En la II República, la identificación entre catolicismo y españolismo fue continuada por la revista Acción Española, así como por pensadores como Ramiro de Maeztu, quien calificó como ajenos al espíritu español ideologías políticas de izquierda como el socialismo y el anarquismo, pero también el liberalismo. Por ello, cuando estalló la Guerra Civil ya había un precedente intelectual sobre el nacionalcatolicismo. Los sublevados el 18 de julio de 1936 tenían unos referentes a los que echar mano. Y así, en agosto de 1936, antes incluso de que Pío XII apoyara el levantamiento franquista, Tomás Muñiz, obispo de Santiago de Compostela, ya hablaba de la Guerra Civil como cruzada contra las ideas extranjerizantes invasoras, ejemplificadas por el régimen republicano.
En septiembre de 1936 se publicó, en la línea de lo anterior, una pastoral del obispo Pla i Deniel que afirmaba que el catolicismo ya existía en el pueblo español cuando se levantó contra los franceses en 1808, pero que había sido postergado por la legislación extranjerizante de las Cortes de Cádiz. Esta idea fue reforzada en 1937 por el cardenal Gomá, quien en febrero de 1937 publicó una pastoral titulada Cuaresma de España.
Por todo ello, podemos afirmar que el problema histórico planteado por las fuentes no fe, de ningún modo, originado por el Concordato con la Santa Sede, sino que incluso no era exclusivo del franquismo, ya que tenía antecedentes anteriores muy importantes.
Por otra parte, dentro del franquismo esta identificación entre catolicismo y españolismo no fue aceptado por toda la Iglesia, sino que hubo muchas disensiones. Entre ellas cabe destacar la actitud de obispos como monseñor Múgica, de Vitoria y Vidal i Barraquer, de Tarragona, que no llegaron a firmar la Carta colectiva de los obispos a favor del alzamiento de julio de 1937. Más adelante, el cardenal Gomá en una pastoral de septiembre de 1939 mencionó la supremacía del individuo sobre el Estado y la libertad de elegir de los católicos. En esta línea de oposición de la jerarquía eclesiástica al nacionalcatolicismo hay que citar la actitud del cardenal Segura, arzobispo de Sevilla, opuesto a que Franco entrase en lugares sagrados bajo palio, como hacían los monarcas españoles, y llegó incluso a amenazarle de excomunión, o incluso el obispo de Valencia, monseñor Olaechea, que llegó a no votar en el referéndum de 1947 y a pedir a sus feligreses que no lo hicieran, puesto que no estaba de acuerdo con el derecho de presentación y la capacidad del Gobierno de intervenir en la designación de los obispos.

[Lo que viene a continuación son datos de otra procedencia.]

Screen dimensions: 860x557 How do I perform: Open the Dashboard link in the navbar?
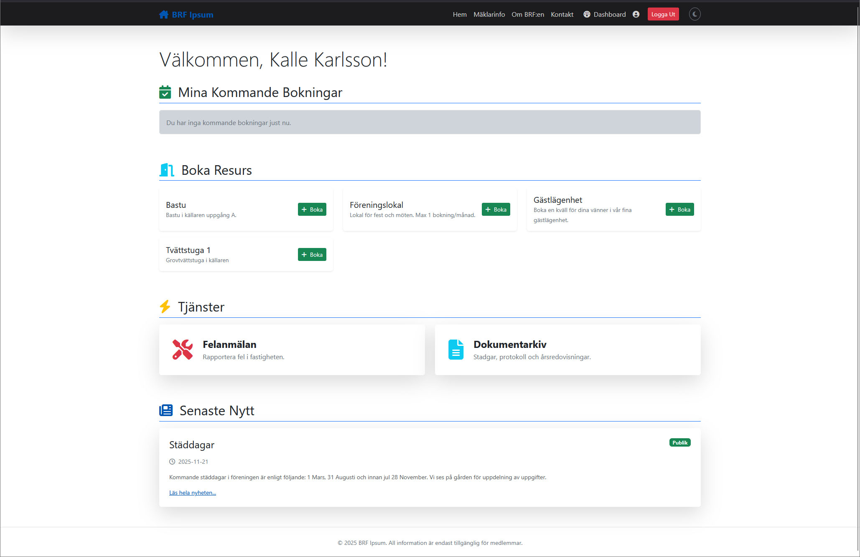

Otros elementos dentro del régimen opuestos al nacionalcatolicismo fueron los falangistas más puros, que deseaban la implantación de un régimen fascista con ausencia de la Iglesia en las estructuras de poder del Estado. Por tanto, defendían una postura más laica que la que defendían ciertos jerarcas de la Iglesia, que, como hemos visto antes, no aceptaban la intromisión de los gobernantes en los asuntos eclesiásticos. En este caso los falangistas más puros defendían, claro está, una censura, pero ejercida desde la ideología falangista, no por los obispos para defender la doctrina católica.

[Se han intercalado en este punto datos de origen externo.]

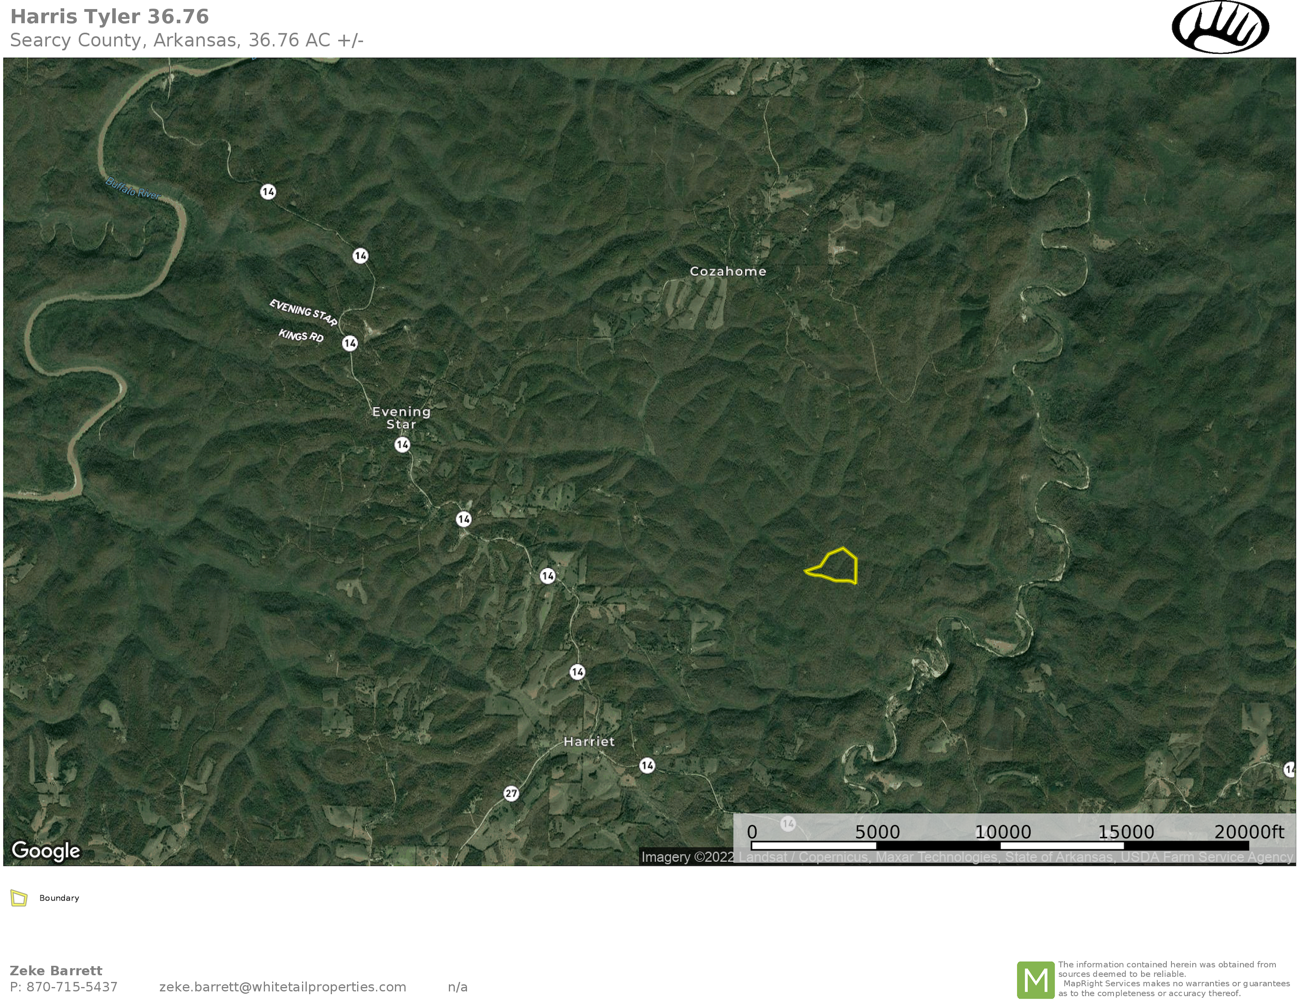Viewport: 1299px width, 1004px height.
Task: Click the green MapRight M logo
Action: (1035, 980)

Además, el Concilio Vaticano II contribuyó a crear una corriente de opinión opuesta al nacionalcatolicismo dentro de la Iglesia. Este Concilio desechó la práctica existente hasta entonces de acordar derechos de presentación de los obispos en los Concordatos firmados con Estados católicos. Por ello, en España se creó la figura de los obispos auxiliares, designados por el Vaticano sorteando la injerencia del Estado español, para contrarrestar el control del Estado franquista sobre la Iglesia. Pero no sólo en este aspecto. En muchos otros Franco no estuvo de acuerdo con el Concilio, ya que defendía la libertad de elección de los creyentes y se molestó enormemente cuando Pablo VI fue elegido Papa. Obispos muy relacionados con el Concilio como el cardenal Tarancón, presidente de la Conferencia Episcopal desde 1972, fueron muy importantes para el desarrollo de la Transición a la democracia.

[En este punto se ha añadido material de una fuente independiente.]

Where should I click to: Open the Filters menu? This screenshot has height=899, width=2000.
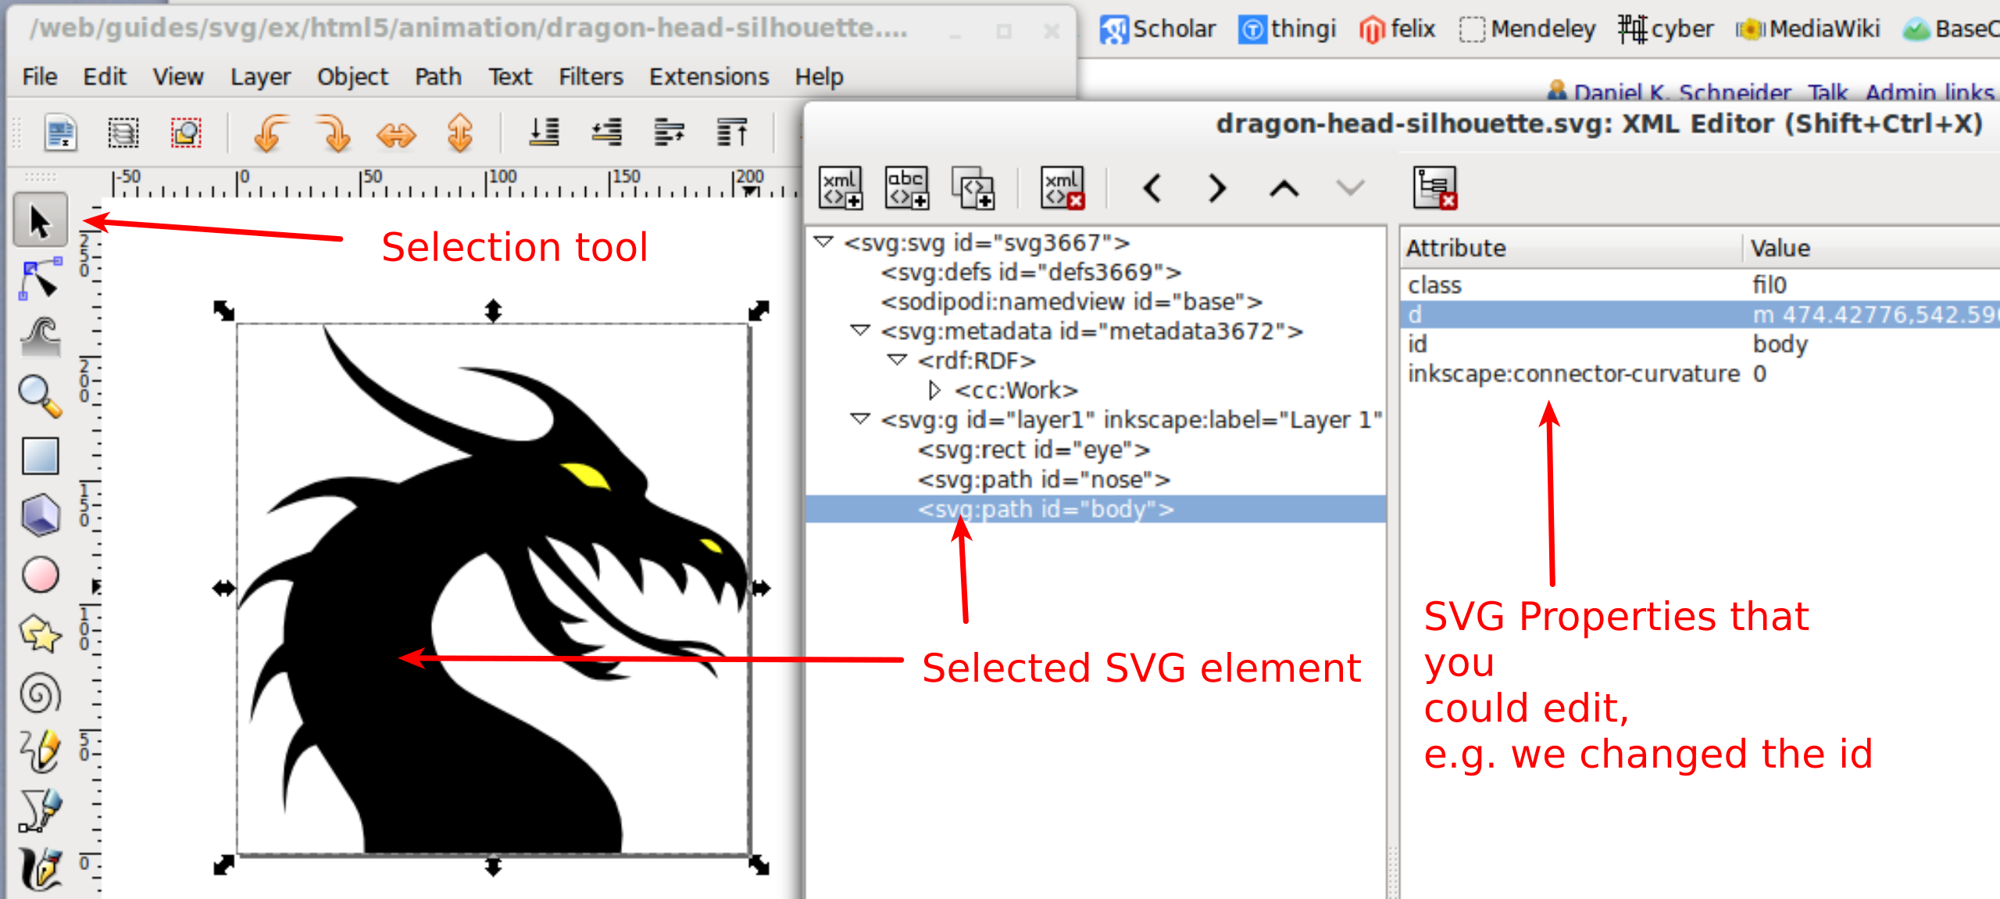coord(591,77)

Otros elementos opuestos dentro de la Iglesia al nacionalcatolicismo fueron los sacerdotes de base, los párrocos de parroquias de barrios obreros y marginales, que no compartían las ideas del régimen y que adoptaban una postura muy diferente ante los problemas de la sociedad, tras releer los evangelios. En varias encuestas muchos de ellos se manifestaban en contra de la identificación de catolicismo con españolismo, a favor de la libertad de elección y a favor de un cierto socialismo.
En línea con estos sacerdotes, en España había un movimiento muy importante de apostolado obrero que clamaba contra las condiciones de trabajo y de vida de los trabajadores. De esta forma, adquirieron un papel muy importante en las huelgas de 1951 y 1956. Era el caso de las Hermandades Obreras de Acción Católica (HOAC), o las Juventudes Obreras Católicas (JOC), que desde los años cuarenta desarrollaban una importante labor a favor de los trabajadores llegando incluso a participar abiertamente en las huelgas de Asturias de 1965, o la editorial ZYX, fundada en 1963, que establecía un interesante contacto entre el catolicismo y la reivindicación social, aunque no se les puede calificar de revolucionarios. No obstante, en los setenta muchos de ellos evolucionaron abandonando el apostolado e ingresando en movimientos de extrema izquierda, como diferentes movimientos de carácter maoísta.
Dentro de una oposición católica más moderada, en 1963 apareció la importante publicación Cuadernos para el Diálogo, fundada por Joaquín Ruiz-Giménez, que sería un importante vivero de intelectuales católicos opuestos al régimen de Franco. Caso del FLP, de la revista El Ciervo, etc. Muchos de ellos ayudaron a crear movimientos de oposición al franquismo y, desde corrientes próximas a la Democracia Cristiana, desembocaron en diferentes movimientos socialistas.
En otra línea opositora habría que hablar de los sacerdotes de ideología nacionalista, como los catalanes y los vascos. El caso de éstos últimos es muy paradigmático, ya que algunos sacerdotes vascos ayudaron enormemente al desarrollo de ideologías nacionalistas radicales, como ETA, facilitando cobertura y pisos francos. Incluso en el Proceso de Burgos de 1970 la Iglesia estuvo implicada en los acusados.
De todo lo dicho se deduce que el problema histórico planteado por las fuentes, el nacionalcatolicismo, ni era exclusivo del franquismo, ni fue tan importante para la apertura exterior, ni implicó a todos los católicos. Importantes movimientos de oposición desde dentro del catolicismo facilitaron enormemente la caída del régimen, ya que estaban incluidos en todos los movimientos opositores, desde los más radicales a los más moderados, pasando por los nacionalistas. De hecho, para algunos autores la Transición política fue posible porque, entre otros factores, la Iglesia ya había hecho su transición desde mucho antes.